**待办任务**:
a: 判断以下三项陈述是否与关于“留种园”的文章相符，逐项回答“是”或“否”，并原样引用文中作为依据的字句：(i) 卢振基约生于1828年；(ii) 卢振基曾赴任宁德县学训导；(iii) 卢东启之妻郭莞卿是安平县人。
b: 接续关于“留种园”的文章最后一句往下写一段，保持原文的语气与叙述视角。

**引用文本**:

您的位置 : 首页 > 政协期刊 > 北京观察 > 2013-06 > 谈往 History

情系两岸“留种园”

卢咸池

时间:2013-06-15   来源:2013年第6期 责任编辑 徐飞

 作者系第十一届北京市政协委员,北京大学党委统战部原部长、大气科学系教授
“留种园”,这不是一片田园、一座公园或花园的名字,它是我家祖上在台湾创立的家塾,并成为我们家族的“灯号”。一百多年来,它延续着我们卢家绵绵不断的两岸情怀。

  1895年,甲午战败的清政府被迫把台湾割让给日本。以台北宣告成立抗日临时地方政权“台湾民主国”为起点,台湾同胞“义不臣倭”,进行了长达半年的全岛性惨烈的反割台斗争。台北失陷后,许南英、许献琛等士绅诚迎刘永福入驻台南府城继续领导抗日,并以“民主国”名义设立议院和“筹防局”,史称“台南抗日政府”。1895年10月上海出版的《万国公报》卷八十一以“选绅设院”为名刊登了刘永福发布的一份告示,其中称:

  “据绅民许南英面称,公议不服日,立为自主国,请创议院,以通上下之情,并佥举公正绅耆为议院主等。……兹特准派许绅献琛、徐绅元焯、王绅蓝玉三人为议院主议,卢绅振基、陈绅鸣锵、林绅香山三人为议院参议,并刻发关防,俾昭信守。”

  告示中提到的议院参议“卢绅振基”为同治二年台湾县岁贡生卢振基,他就是台南卢氏家塾“留种园”的创建者、笔者的高祖父。据有关资料,卢氏二十世祖振基,字立轩,约生于1828年,祖上原系福建永定客家人,18世纪末清嘉庆初年“由汀(州)永(定)莅台(湾)”,原居台南府县口街(今台南市赤街),后迁至米街(现称新美街)。他“弱冠入邑庠”,“以母在,不远游……始终淡于仕进”,从不参加应举的省城乡试,“年未四十以岁贡生归部铨选”,授宁德县学训导未赴任。他在台南“乡居设教,声称籍甚,门弟子遍及台南北”,著名台湾进士施士洁的亡妻黄恭人早年就是他的学生。几个儿子均为秀才,长子卢宗煌(笔者的曾祖父,字杏堂)光绪十九年(1893)六月在云林县学训导任上病故,时任台湾知府陈文为其撰写挽文。长孙卢东启(笔者的祖父,字霞村,1875年生)在战乱之时匆忙成婚,长孙媳郭莞卿是安平县人,据称娘家系“土著望族”。高祖父是岁贡生,自可称为“卢绅”,再加其家塾名师的声望,被推举为抗日议院参议确在情理之中。

**数据摘录**:
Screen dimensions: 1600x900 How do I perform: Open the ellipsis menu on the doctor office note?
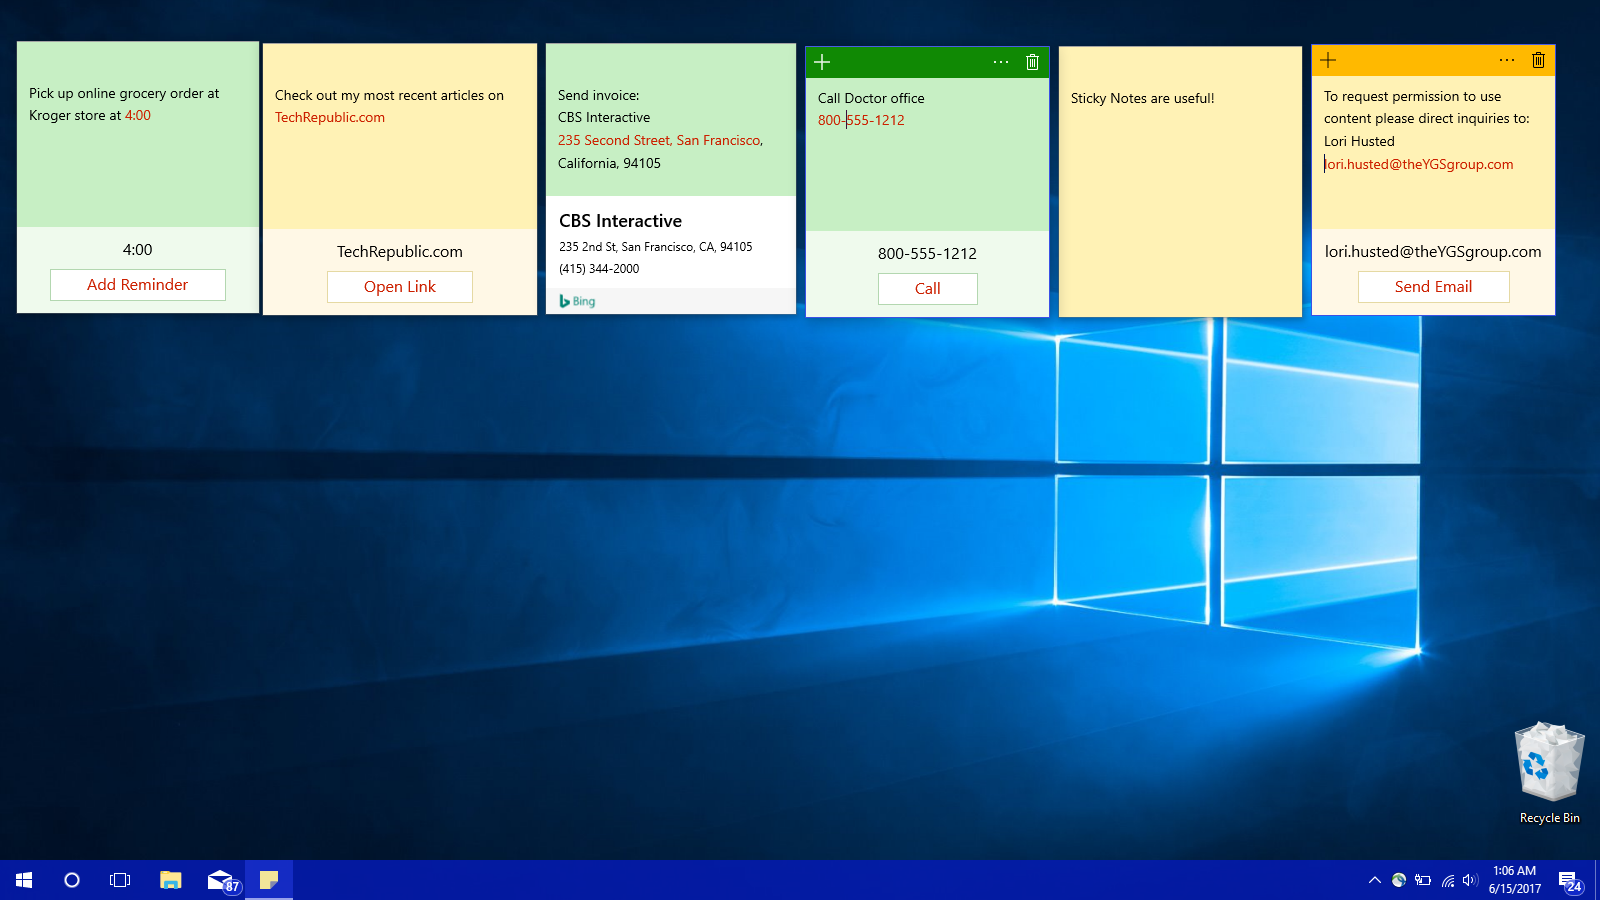1001,62
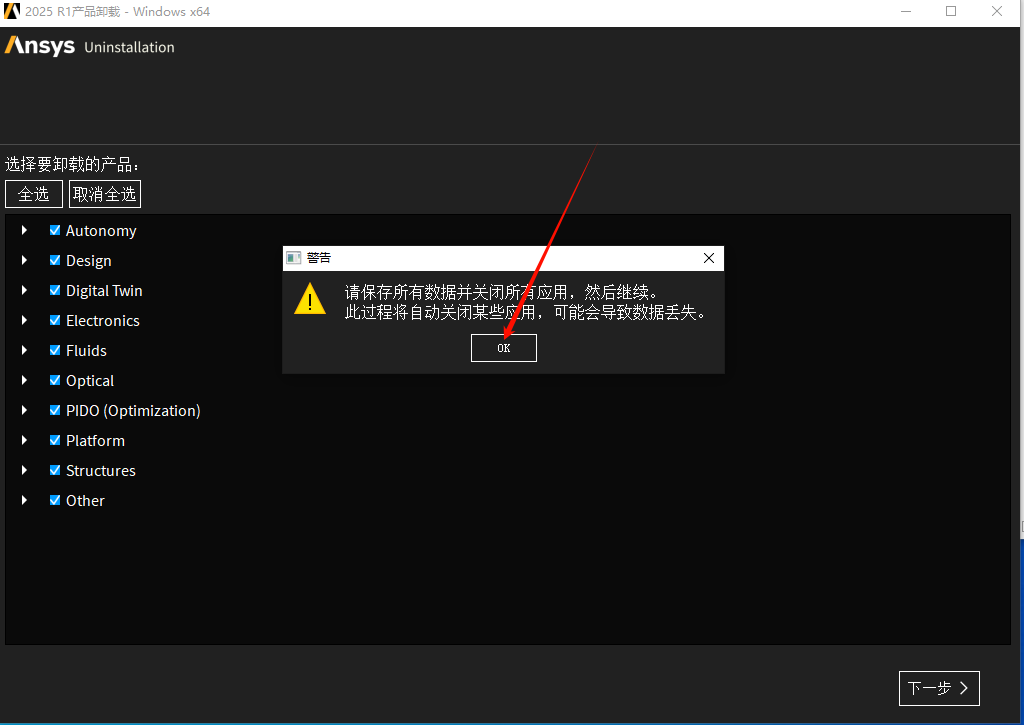Toggle the Structures checkbox
This screenshot has width=1024, height=725.
(x=55, y=470)
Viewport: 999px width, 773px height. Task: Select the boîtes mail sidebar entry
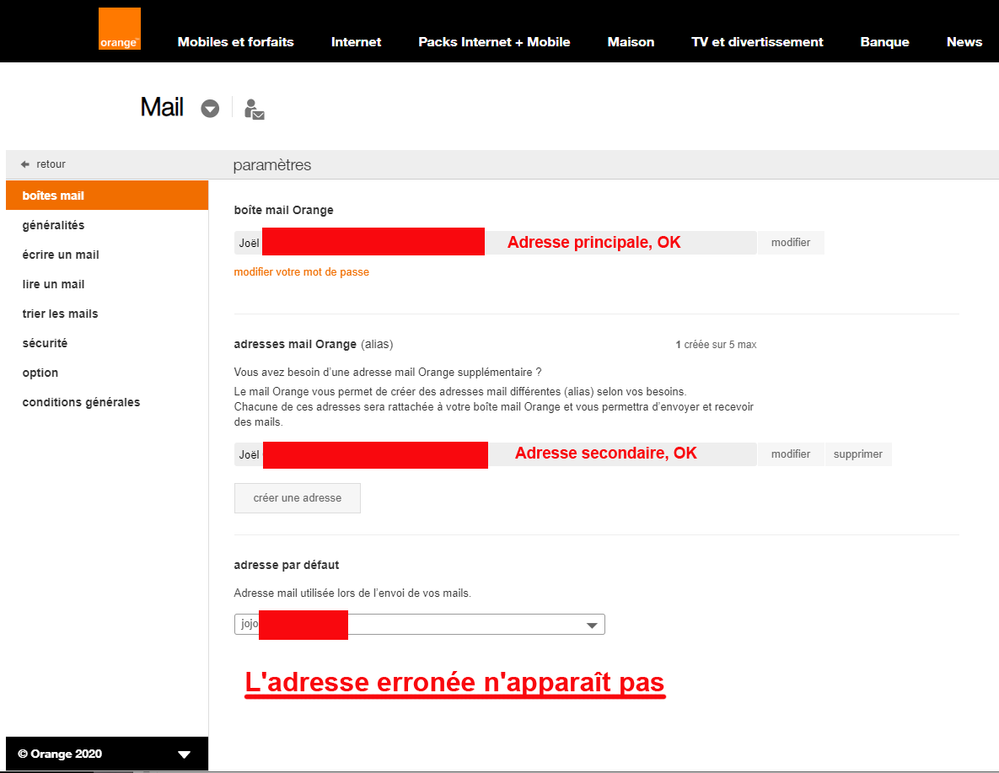(x=55, y=195)
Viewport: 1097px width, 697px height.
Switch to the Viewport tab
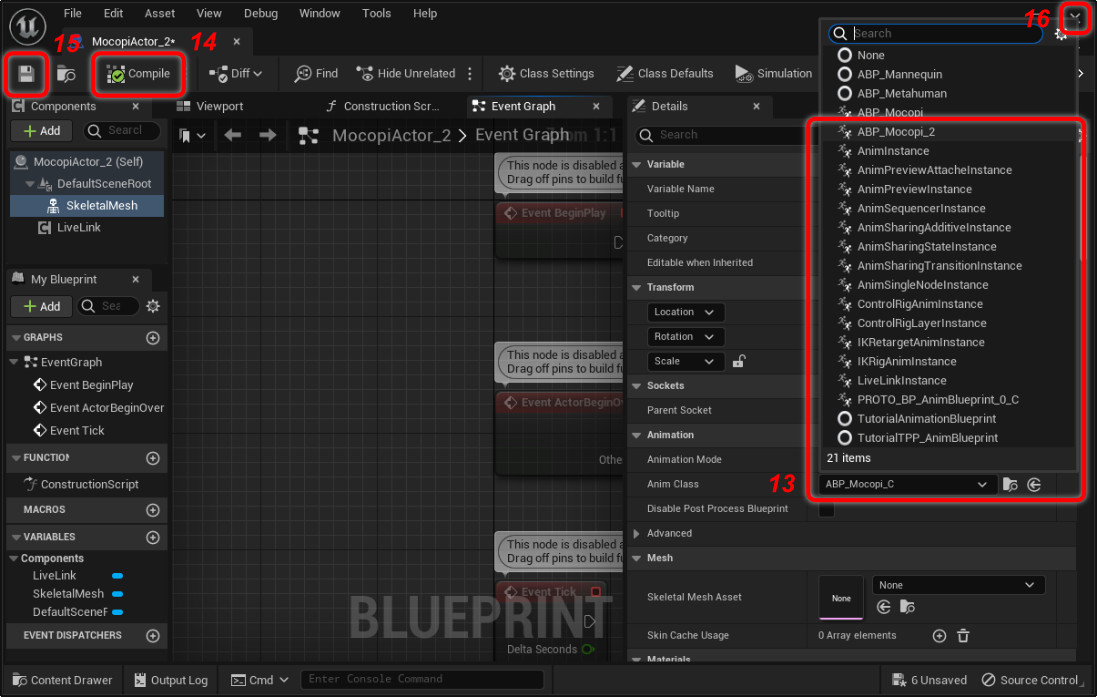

**任务输出**:
a:
(i) 是。依据：“约生于1828年”
(ii) 否。依据：“授宁德县学训导未赴任”
(iii) 是。依据：“长孙媳郭莞卿是安平县人”

b:
  日本占领台南之后,深受中华文化传统熏陶的卢家祖孙“不愿为日寇顺民”。 当时高祖母、曾祖父均已去世,于是我的祖父母陪同我年迈的高祖父和曾祖母,带着我的四叔公卢文启(字蔚其,时年11岁)、六叔公卢心启(字乃沃,时年9岁)和姑婆卢德璇(时年6岁),离台内渡。同船的还有安平人王舜中、王人骥父子和嘉义人黄星华、黄鸿翔父子,卢、王、黄三家从此结下世代情谊。民国年间的《厦门市志》卷廿五“文苑传”同时载有卢振基、王人骥、黄鸿翔的传记。

  定居厦门之初,我们家赁居大同路朝天宫附近的海岸街,我父亲弟兄三人(祖父膝下三子,大伯卢雨亭为长、父亲卢嘉锡居次、六叔卢万生为幼,按内渡的全家大排行为一、五、六,下同)都出生于此。家里以在台时的“留种园”为灯号继续设塾授徒,不少名流子弟慕名而来,包括当时思明县(即今天的厦门市)县长的两个儿子。1901年,17岁的四叔公卢文启、15岁的六叔公卢心启同期考中秀才,分别名列龙溪县学第4名、第2名。同船内渡的王人骥、黄鸿翔则于1902年考中举人。我们家在大同路一带还先后住过大井脚巷、顶井巷等几处,后来迁至镇海路附近的苏厝街,抗战爆发、日本占领厦门后又迁居鼓浪屿。

  高祖父离台时带走的是长子一支,而将其他几个儿子(我的曾叔公)宗、宗、宗燧三家留在台南,卢氏兄弟几家人从此隔海相望。内渡之初,祖父曾返台料理家产,后眼疾加重、几至失明。据父亲说,这是因为日本人强行砍掉卢家祖上赴台开基时种下的一棵“指甲花树”,祖父制止未果,心急上火所致。此后他将“祖遗财产悉率而让诸叔”,回厦门全心主持留种园,以塾师为业支撑家庭,鲜于外出,一世未取功名。有人疑问:眼睛失明,怎么教书呢?早年均进过留种园的父母告诉我,祖父博闻强记,古代经书诗词全都熟记心中,能信口背出;学童们写的作文,他听早入塾的学生念一遍,就能说出什么地方写得不对或写得不好,应该怎么改。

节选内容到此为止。